*** Opening Text section ***

By the way, if your operations team restricts SSH access to machines for developers, fix that. Developers need to be able to analyze and fix incidents just like the operations folks do. There’s no valid point in denying SSH access to developers. Period.

Introduce New Infrastructure Carefully

Whenever you add a new component, a new feature to an application, you add a new point of failure. Be it a background task scheduler, a messaging queue, an image processing chain or asynchronous mail delivery, it can and it will fail.

It’s always tempting to add shiny new tools to the mix. Developers are prone to trying out new tools even though they’ve not yet fully proven themselves in production, or experience running them is still sparse. It’s a good thing in one way, because without people daring to use new tools everyone else won’t be able to learn from their experiences (you do share those experiences, do you?).

But on the other hand, you’ll live the curse of the early adopter. Instead of benefiting from existing knowledge, you’re the one bringing the knowledge into existence. You’ll experience all the bugs that are still lurking in the darker corners of that shiny new database or message queue system. You’ll spend time developing tools and libraries to work with the new stuff, time you could just as well be spending working on generating new business value by using existing tools that do the job similarly well. If you do decide for a new tool, be prepared to degrade back to other tools in the case of failure.

No matter if old or new, adding more infrastructure always has the potential for more things to break. Whenever you add something, be sure to know what you’re getting yourself into, be sure to have fallback procedures in place, be sure everyone knows about the risks and the benefits. When something that’s still pretty new breaks, you’re usually on your own.

Make Activities Repeatable

Every activity in your application that causes other, dependent activities to be executed, needs to be repeatable, either by the user, or through some sort of administrative interface, or automatically if feasible. Think user confirmation emails, generating monthly reports, background tasks like processing uploads. Every activity that’s out of the normal cycle of fetching records from a datasource and updating them is bound to fail. Heck, even that cycle will fail at some point due to some odd error that only comes up every once in a blue moon.

When an activity is repeatable, it’s much easier to deal with outages of single components. When it comes back up, simply re-execute the tasks that got stuck.

*** Closing Text section ***

### What to do
A) Write out, word for word, the stretch of the passage on operating applications from "Whenever you add a" through "experiences, do you?).".
B) Resume the passage on operating applications, starting after its final sentence.

*** Opening Raw data ***

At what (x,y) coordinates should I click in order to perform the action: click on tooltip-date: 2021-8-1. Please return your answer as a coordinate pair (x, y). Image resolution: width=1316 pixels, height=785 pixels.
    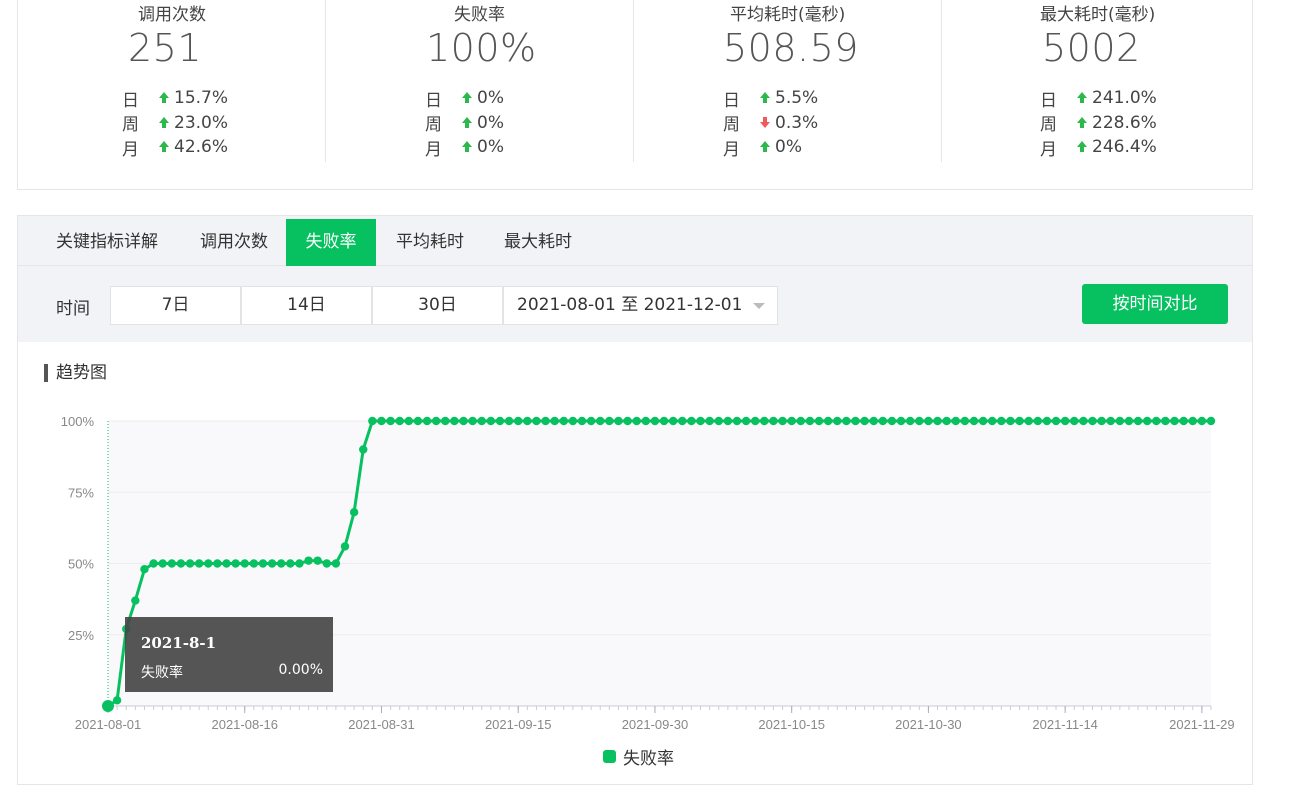
    Looking at the image, I should click on (179, 643).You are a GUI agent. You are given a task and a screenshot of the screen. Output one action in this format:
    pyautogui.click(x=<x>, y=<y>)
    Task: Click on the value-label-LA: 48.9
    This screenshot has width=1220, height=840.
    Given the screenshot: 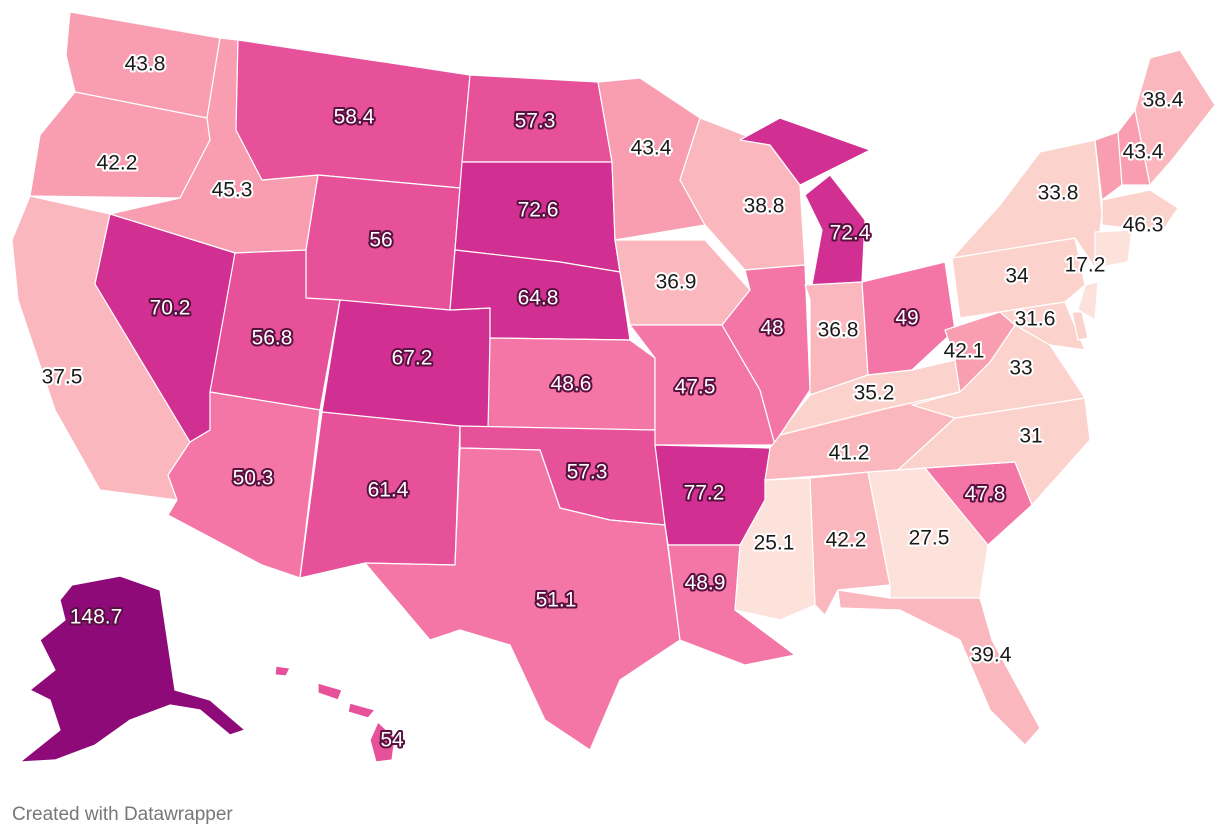 What is the action you would take?
    pyautogui.click(x=706, y=584)
    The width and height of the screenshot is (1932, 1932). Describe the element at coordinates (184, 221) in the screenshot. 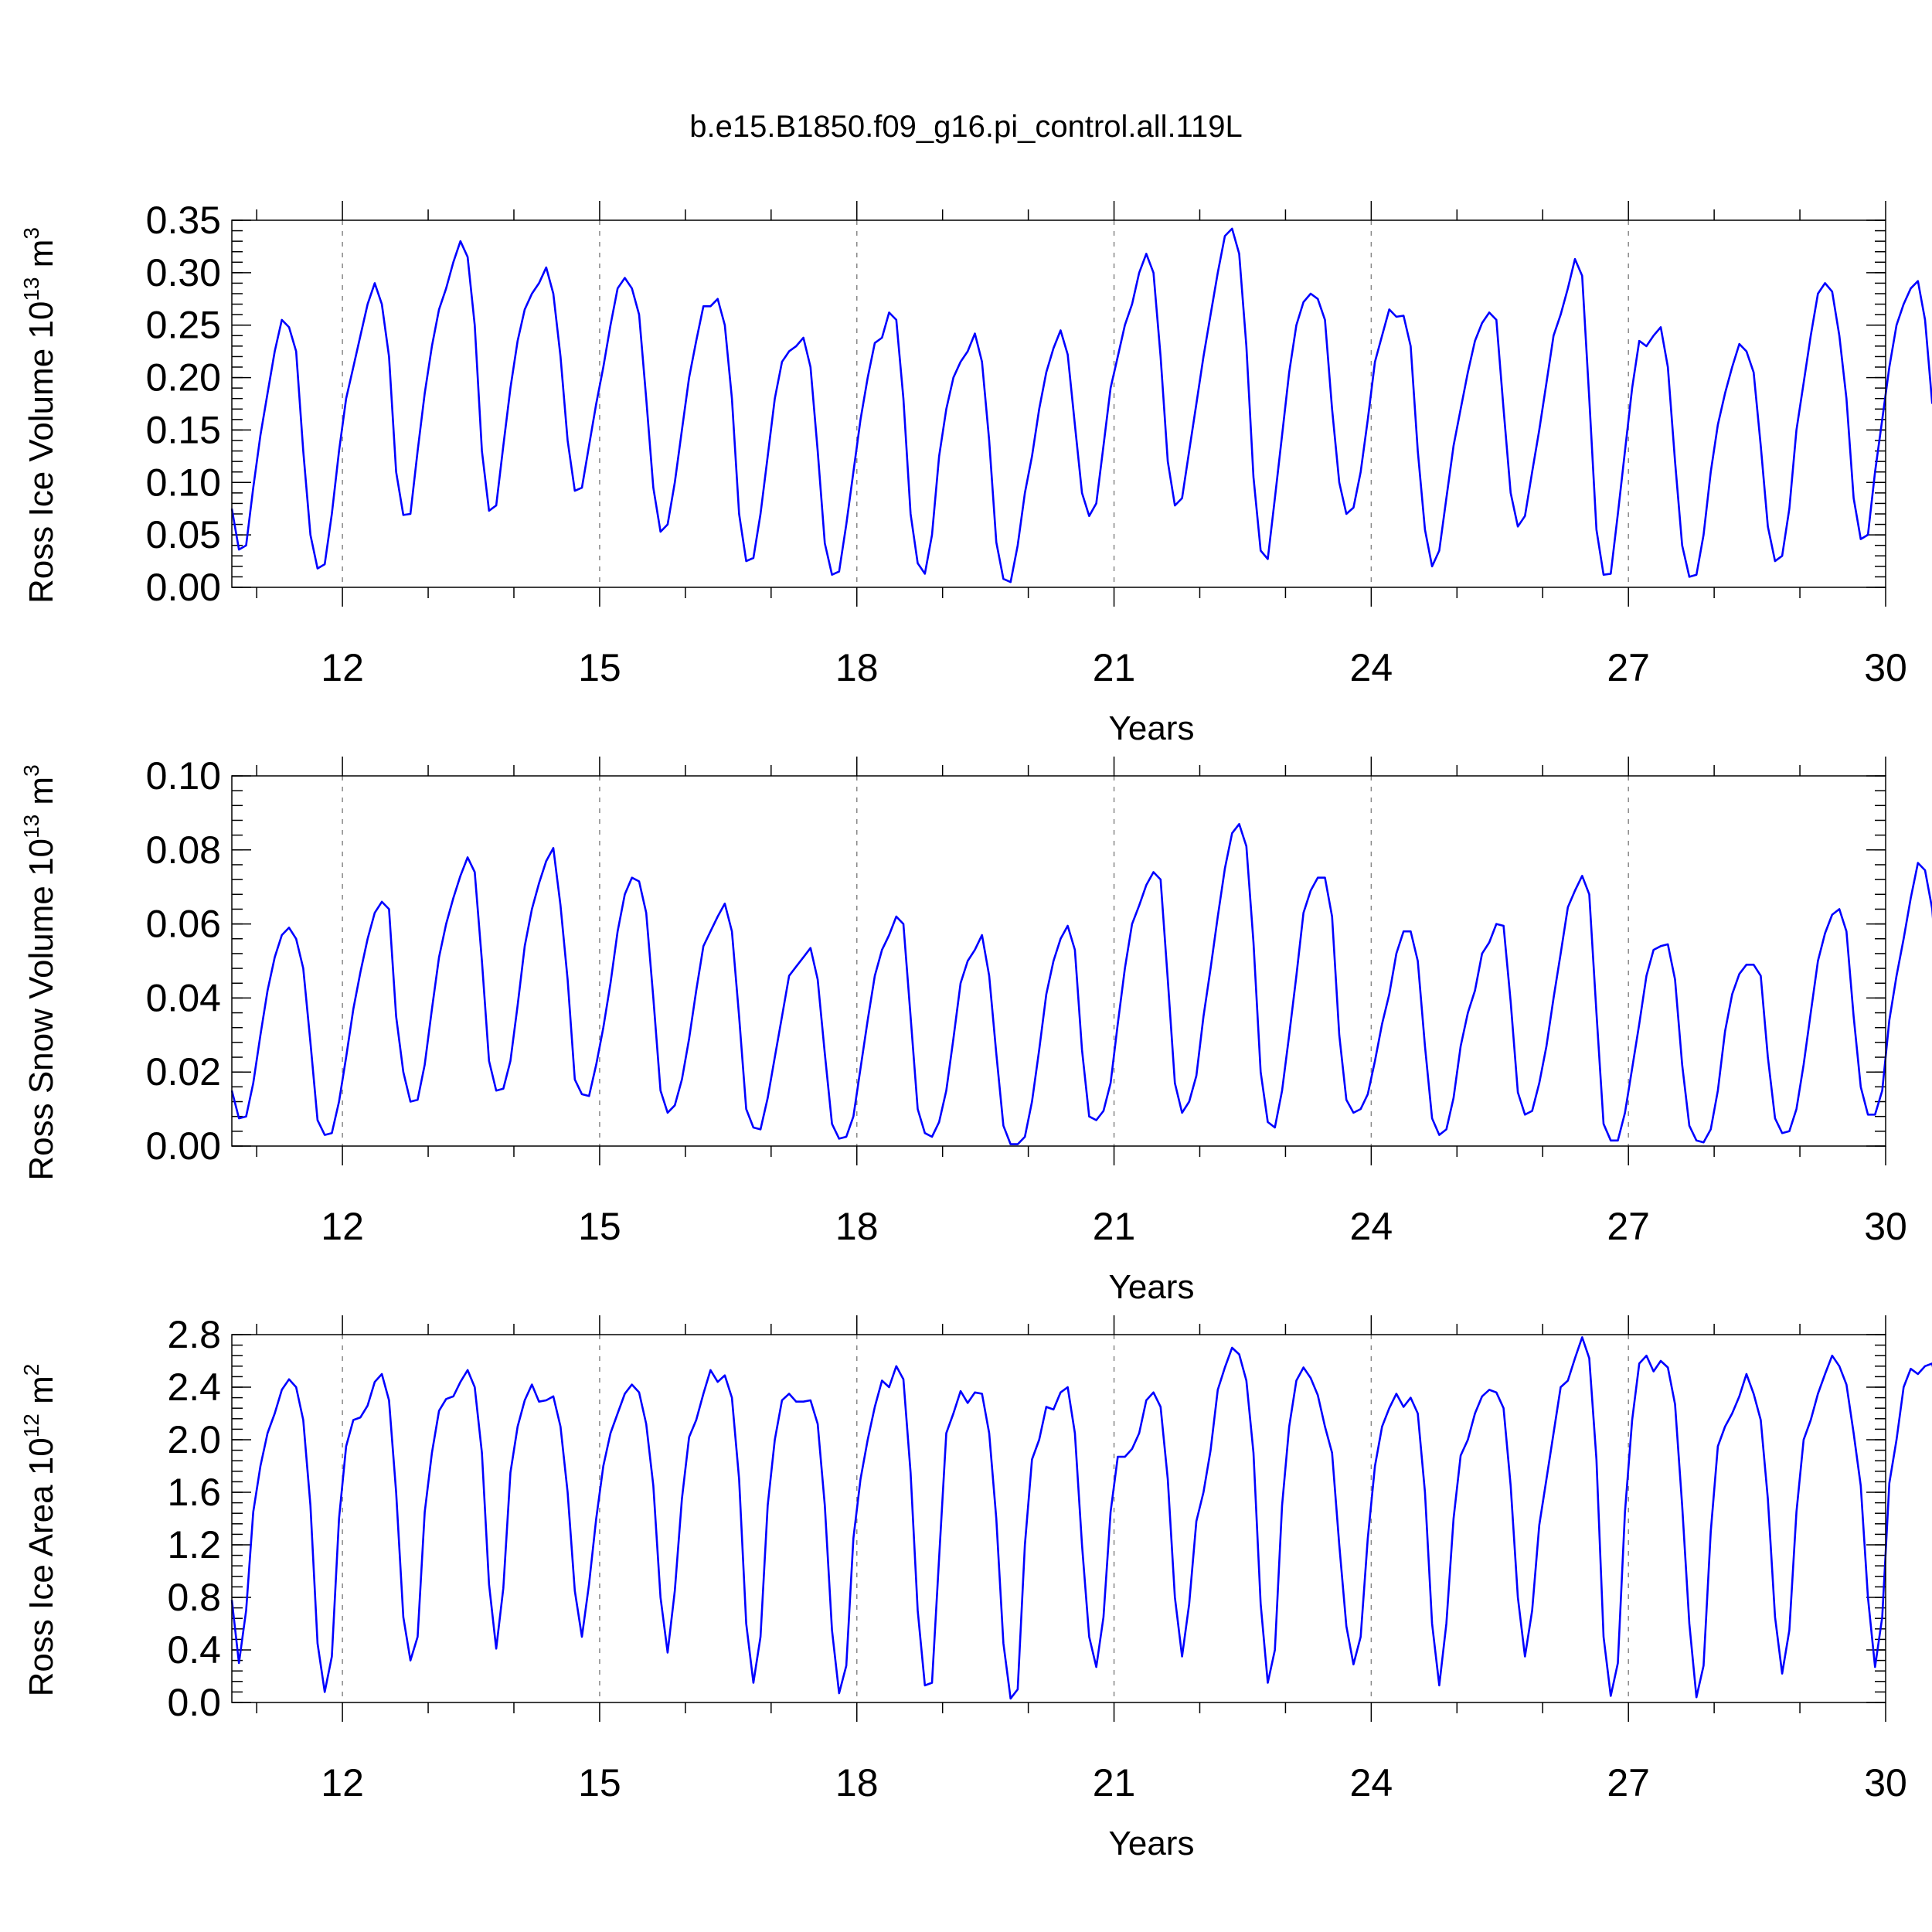

I see `y-tick-label: 0.35` at that location.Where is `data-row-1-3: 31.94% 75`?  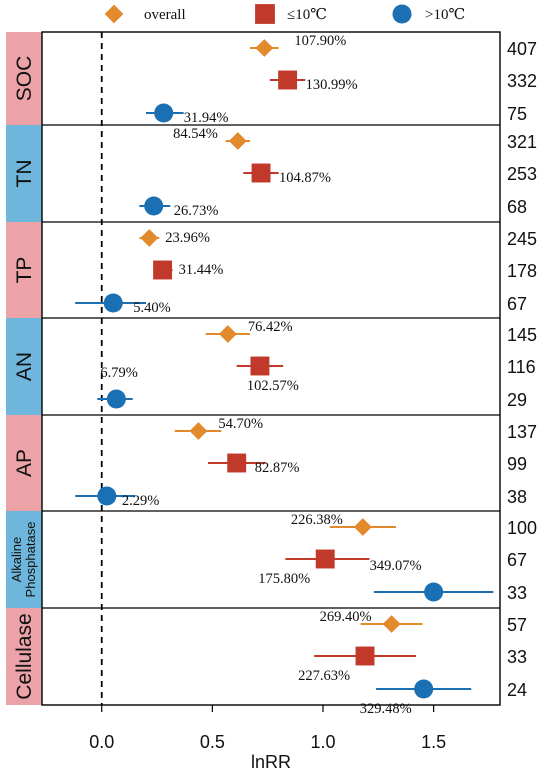
data-row-1-3: 31.94% 75 is located at coordinates (336, 114).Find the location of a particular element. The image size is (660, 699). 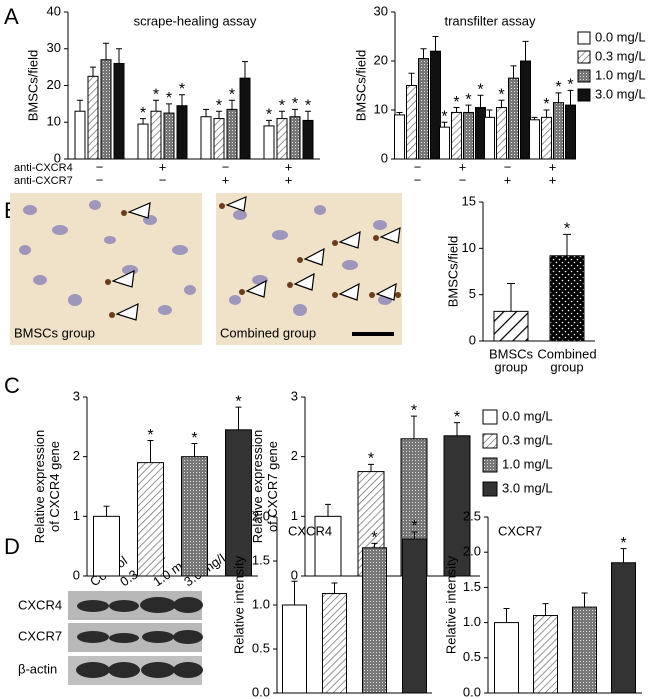

legend-label: 3.0 mg/L is located at coordinates (528, 488).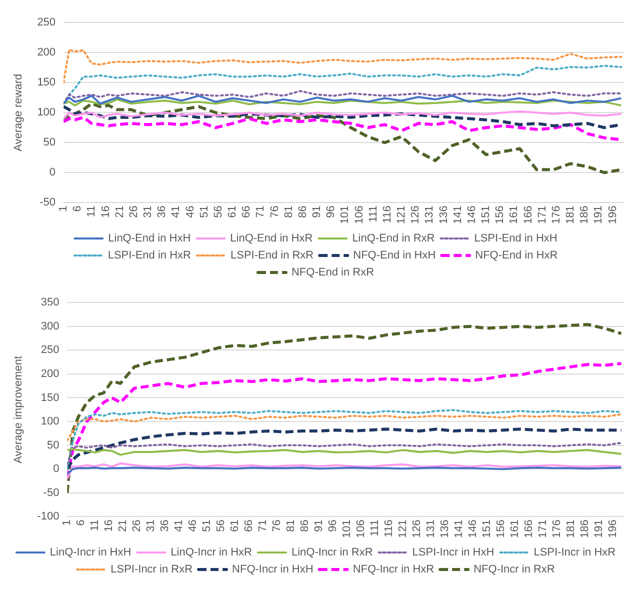  I want to click on x-tick-label: 1, so click(64, 209).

*** Closing Raw data ***

### Answers to the problems
A)
Whenever you add a new component, a new feature to an application, you add a new point of failure. Be it a background task scheduler, a messaging queue, an image processing chain or asynchronous mail delivery, it can and it will fail.

It’s always tempting to add shiny new tools to the mix. Developers are prone to trying out new tools even though they’ve not yet fully proven themselves in production, or experience running them is still sparse. It’s a good thing in one way, because without people daring to use new tools everyone else won’t be able to learn from their experiences (you do share those experiences, do you?).

B)
This, however, requires one important thing: every activity must be idempotent. It must have the same outcome no matters how often it’s being run. It must know what steps were already taken before it broke the last time around. Whatever’s already been done, it shouldn’t be done again. It should just pick up where it left off.

Yes, this requires a lot of work and care for state in your application. But trust me, it’ll be worth it.

Use Feature Flips

New features can cause joy and more headaches. Flickr was one of the first to add something called feature flips, a simple way to enable and disable features for all or only specific users. This way you can throw new features onto your production systems without accidentally enabling it for all users, you can simply allow a small set of users or just your customer to use it and to play with it.

What’s more important though, when a feature breaks in production for some reason, you can simply switch it off, disabling traffic on the systems involved, allowing you to take a breether and analyze the problem.

Feature flips come in many flavors, the simplest approach is to just use a configuration file to enable or disable them. Other approaches use a centralized database like Redis for that purpose, which has an added benefit for other parts of your application, but also adds new infrastructure components and therefore, more complexity and more points of failure.

Fail And Degrade Gracefully

What happens when you unplug your database server? Does your application throw in the towel by showing a 500 error, or is it able to deal with the situation and show a temporary page informing the user of what’s wrong? You should try it and see what happens.

Whenever something non-critical breaks, your application should be able to deal with it without anything else breaking. This sounds like an impossible thing to do, but it’s really not. It just requires care, care your standard unit tests won’t be able to deliver, and thinking about where you want a breakage to leak to the user, or where you just ignore it, picking up work again as soon as the failed component becomes available again.

Failing gracefully can mean a lot of things, there’s things that directly affect user experience, a database failure comes to mind, and things that the user will notice only indirectly, e.g. through delays in delivering emails or fetching data from an external service like Twitter, RSS feeds and so on.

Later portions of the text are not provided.